一般而言,早期肺癌手术后的五年存活率是20%~50%。如果加上化疗,患者的存活率也只能提高大约5%。而这个试验还没有完成,已经显示了很高的存活率(18个月,73%存活率)。可以预计,最后的结果一定不会让我们失望。

意义重大的先免疫、后化疗

为什么说这个试验意义重大呢?

在提出肿瘤免疫治疗和肿瘤新生抗原的概念后,很多人指出传统的肿瘤治疗方法,包括手术、化疗和放疗的成功,都与免疫有关。这类治疗都是在杀伤肿瘤细胞的过程中通过释放肿瘤新生抗原来刺激免疫系统达到效果。因此,在进行这类治疗前通过免疫刺激来激活和提高患者的免疫功能,有利于达到和提高传统治疗效果。

这一方案在肿瘤化疗和放疗中尤其重要。现在已经很明确,无论是第一代的细胞毒抗癌药,还是第二代的靶点药物,都有可能严重损害患者的免疫系统,从而削弱免疫系统“助攻”能力。例如化疗后,T细胞制备的CAR-T抗癌作用就大大减弱,因此与其在化疗和放疗之后再进行免疫治疗,更加合理的方案是先免疫、后化疗。

手术创伤也可能促进癌细胞扩散,对“天然杀手”的NK细胞也会产生抑制。因为手术创伤引起一系列抑制免疫功能的免疫因子释放,因此有必要在手术前进行一定的免疫刺激。

或将成为“一线用药”

观念的转变是非常不容易的。按照世界各国医药相关监管机构的要求,患者在确证后,应当先考虑使用的常规的治疗药物,一般称为“一线药物”的治疗方案。而其他药物和方案往往要等一线药物失败后才可以使用。

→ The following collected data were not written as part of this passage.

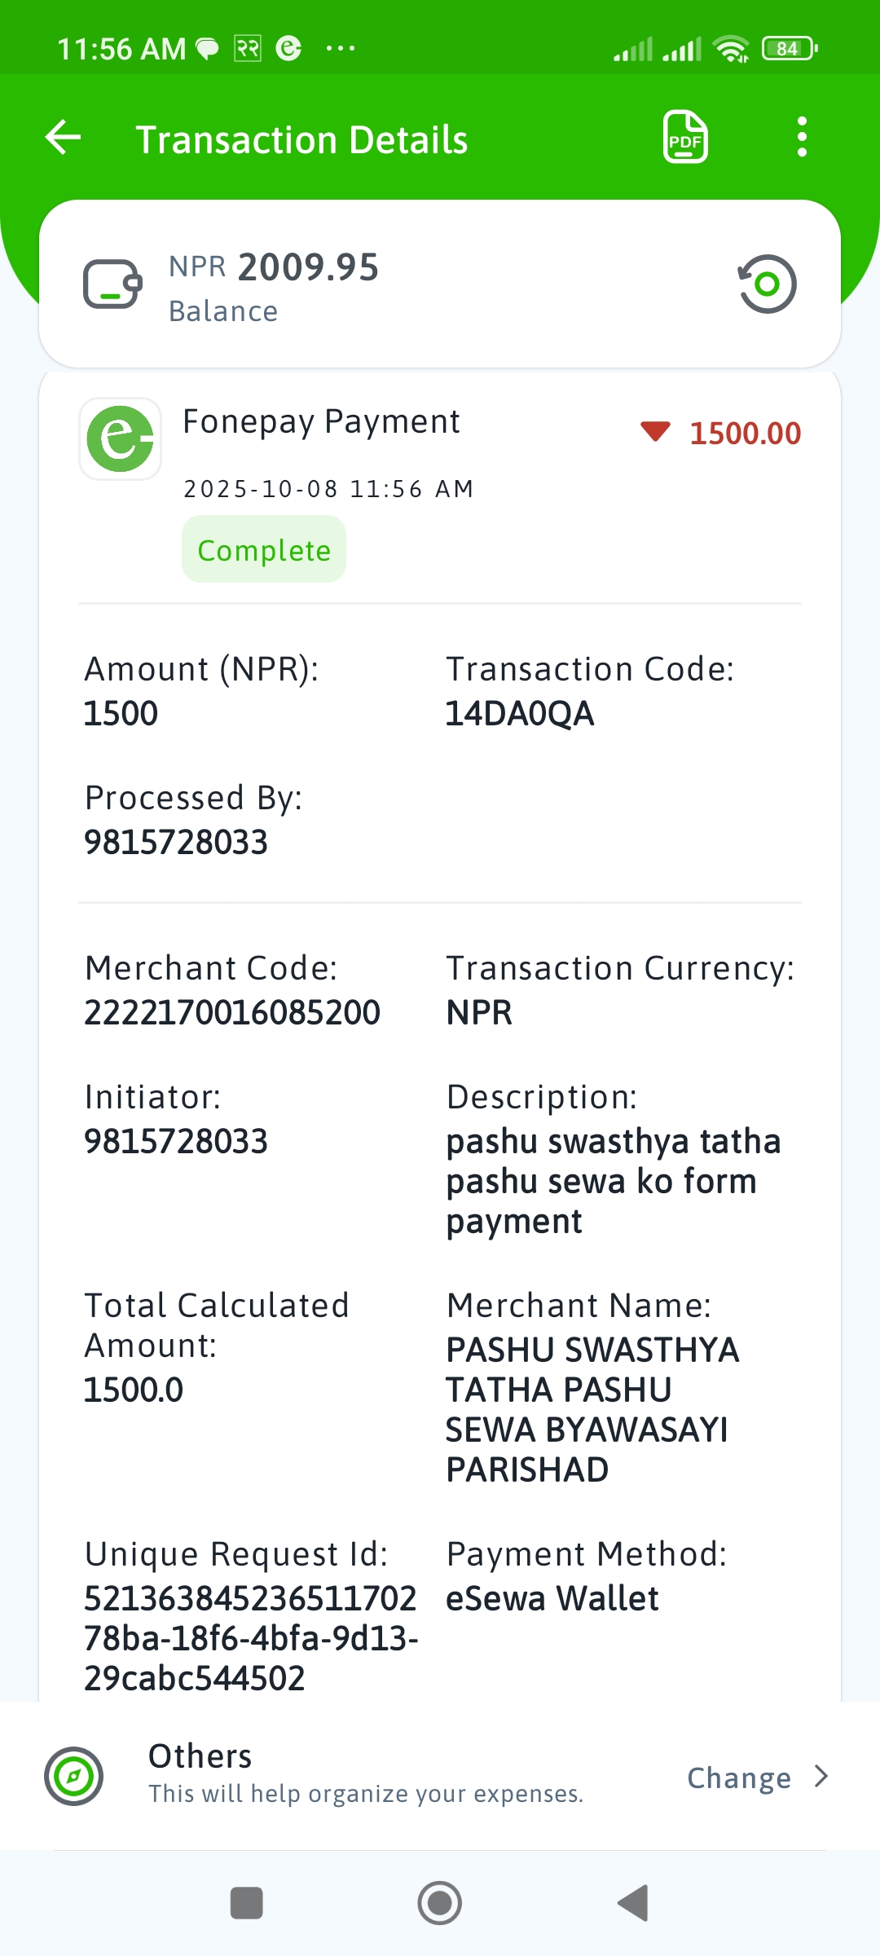Select the Unique Request Id value

click(x=251, y=1638)
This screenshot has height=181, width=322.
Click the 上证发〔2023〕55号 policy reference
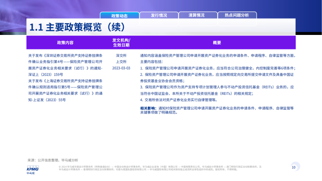tap(47, 100)
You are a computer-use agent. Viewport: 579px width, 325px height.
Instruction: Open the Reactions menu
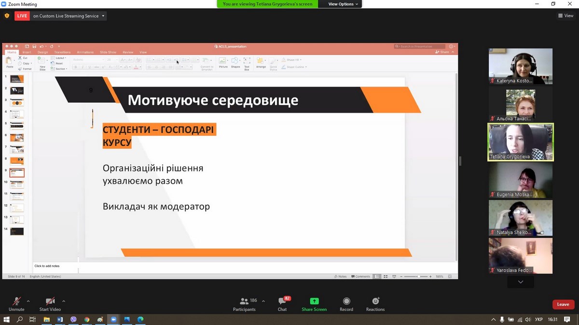(x=375, y=304)

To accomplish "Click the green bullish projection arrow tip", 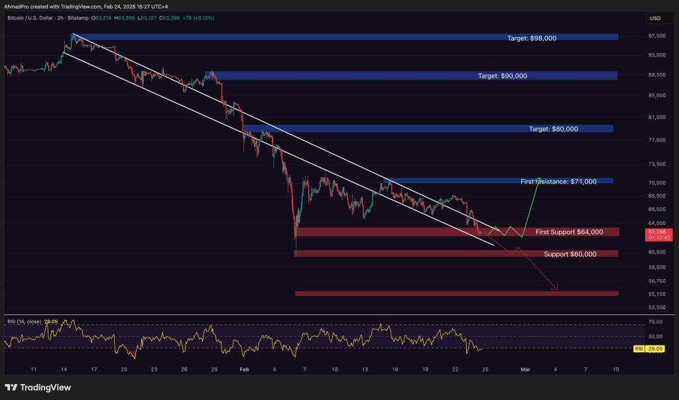I will click(x=540, y=178).
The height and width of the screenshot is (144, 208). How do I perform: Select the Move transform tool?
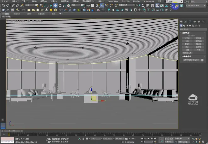[55, 5]
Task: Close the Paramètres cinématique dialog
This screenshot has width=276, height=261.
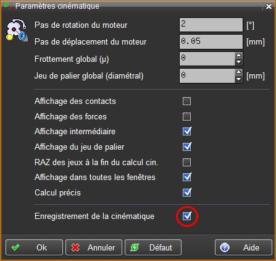Action: 269,6
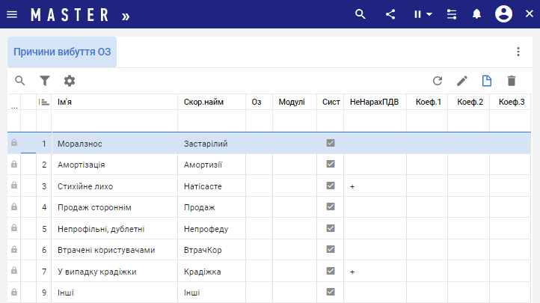
Task: Toggle Сист checkbox for Інші row
Action: click(x=331, y=292)
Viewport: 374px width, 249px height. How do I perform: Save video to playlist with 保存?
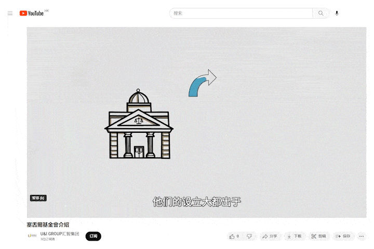point(343,236)
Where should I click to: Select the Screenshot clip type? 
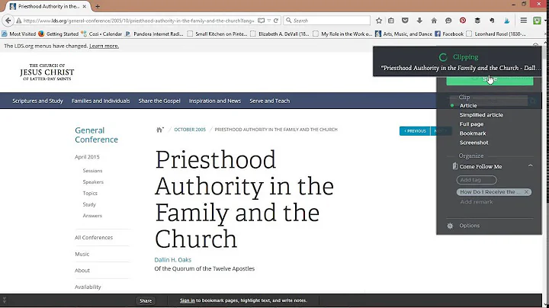(x=474, y=143)
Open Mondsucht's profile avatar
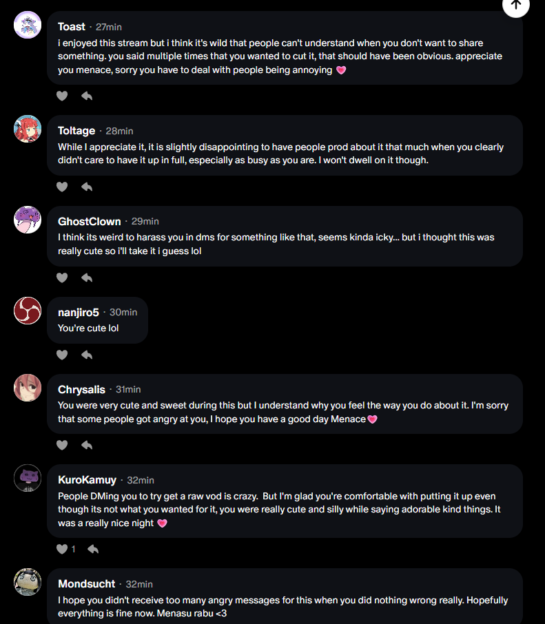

这种做法是基于这样的考量:一线药物已经在临床使用一段时间,疗效和毒副作用都有了相当的了解,因此无论对病人和临床医生来讲都是比较可靠的选择。相对而言,新药则需要经过一段时间的临床使用后才能得到肯定。

因此,一个新药问世后要挤入“一线用药”,常常需要经过很长时间。比如大家熟悉的二甲双胍,在经过30年的临床验证后,才在1994年获得美国FDA的批准;成为国际医药界推荐的2型糖尿病临床一线用药,并成为其他糖尿病新药临床需要对照的“金标准”,则又是十年后的事情了。

面对早期可手术的患者,医生的首选往往还是先手术、后治疗。而这一新的报道则表明,即使与手术相比,免疫治疗也要排在最前位。

我们过去曾经介绍,山东大学和加拿大的研究人员在肿瘤手术前给患者注射“流感疫苗”,从而降低了患者术后的复发。这一作用被认为是由于流感疫苗刺激树突细胞等释放干扰素α,从而进一步激活NK细胞的结果。这个试验与最近发表的这篇报道有着异曲同工的效果,而采用流感疫苗的成本要大大低于PD-1拮抗剂。

无论是采用哪种方法,肿瘤免疫治疗走到临床治疗第一线已是为期不远了。